Biological Analysis of Cells in 3D Hydrogel Microfibers

Alamar Blue Kit (Shanghai, China) was used to detect cell proliferation on days 1, 3, 5, 7 and 9 of culture, respectively. Briefly, samples were immersed in working solution with 1800 μl fresh medium and 200 μl Alamar Blue and incubated for 2 h in dark at 37°C. Subsequently, 100 μL of supernatant was transferred to a 96-well plate and the optical density (OD) value was obtained at 570 and 630 nm wavelengths on a microplate reader. The OD value of each group was normalized to day 1 for statistic analysis. Similarly, VEGFA and bFGF secreted by cells in hydrogel microfibers were analyzed on days 1, 3, 5, 7 and 9 with a sandwich enzyme immunoassay kit (Donglin Sci&Tech, Wuxi, China) following the instructions. Briefly, 100 μl supernatant from hydrogel microfibers and standard solutions at different concentrations were added to well plates, respectively. After 2 h incubation, the solution from well plates was aspirated, and 100 μl detection reagent A was added for another 1 h culture. Then 100 μl detection reagent B was added for 1 h culture again. After that, 90 μl of substrate solution was added and incubated for 20min away from light. Finally, 50 μl of stop solution was added and the OD value was obtained at 450 nm wavelength. The standard curve was established according to the OD values of standard solution and the concentration in samples was calculated.

In vitro Analysis of Vascularization Ability of Human Umbilical Vein Endothelial Cells-Green Fluorescent Protein

The morphological change, chemotactic migration and tubule-like structure formations of HUVEC-GFP in hydrogel microfibers were observed under an inverted fluorescence microscope on days 1, 5 and 9 of culture. In order to quantify the tubule-like structures, Image J software (Rawak Software, Inc., Germany) was used to analyze the number of tubules, which was defined as the closed loop formed by HUVEC-GFP. Briefly, the Angiogenesis Analyze tool and Network Analysis Menu of Image J software were operated. Here, the number of tubule-like structures was used to assess the vascularization ability of HUVEC-GFP (Donovan et al., 2001).

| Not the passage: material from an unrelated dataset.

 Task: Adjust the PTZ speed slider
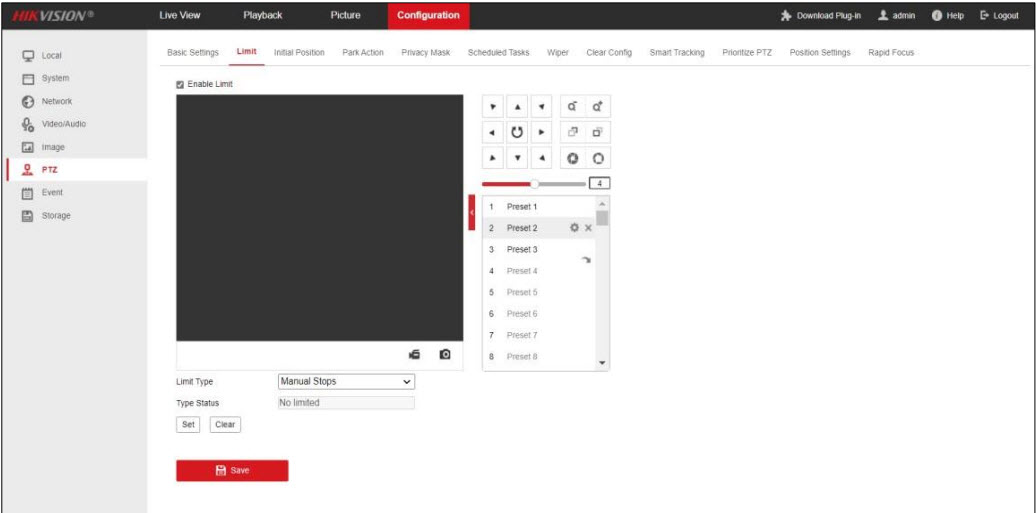pos(535,184)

As described previously, Ca-alginate shell was dissolved with sodium citrate (Sigma Aldrich, Shanghai, China) to harvest HUVEC-GFP in the core at days 1 and 9, respectively (Wang et al., 2018). Quantitative real time PCR was used to evaluate the gene expression of CD31 and VEGFR2 in HUVEC-GFP. Briefly, cells were sufficiently dissociated by Trizol (Invitrogen, 15596–026) and total RNA was extracted according to the instructions. ImProm-IITM Reverse Transcription System (Promega, A3800) was used to reverse transcribe mRNA into cDNA. DNA transcription was performed using SYBR Green qPCR Super Mix and GAPDH was used as an internal standard. Relative gene expression was calculated using the 2^−ΔΔCt method. Western blot was performed to analyze the protein expression of CD31 and VEGFR2 in HUVEC-GFP. Briefly, cells were harvested and lysed with RIPA buffer (KeyGEN BioTECH, Nanjing, China). BCA protein assay kit (KeyGEN BioTECH, Nanjing, China) was used to evaluate the total protein concentration, and transferred to Immobilon-PPVDF membranes (Millipore, CT, United States). Then the protein was blocked using 5% skim milk solution for 1 h and incubated overnight at 4°C with primary antibodies (anti-VEGFR2 (ab134191), anti-CD31 (ab9498), all form abcam). GAPDH was used as the internal reference. The gray value of protein bands was evaluated by Image J software, and the level of target protein was normalized to the internal reference for plotting and statistics.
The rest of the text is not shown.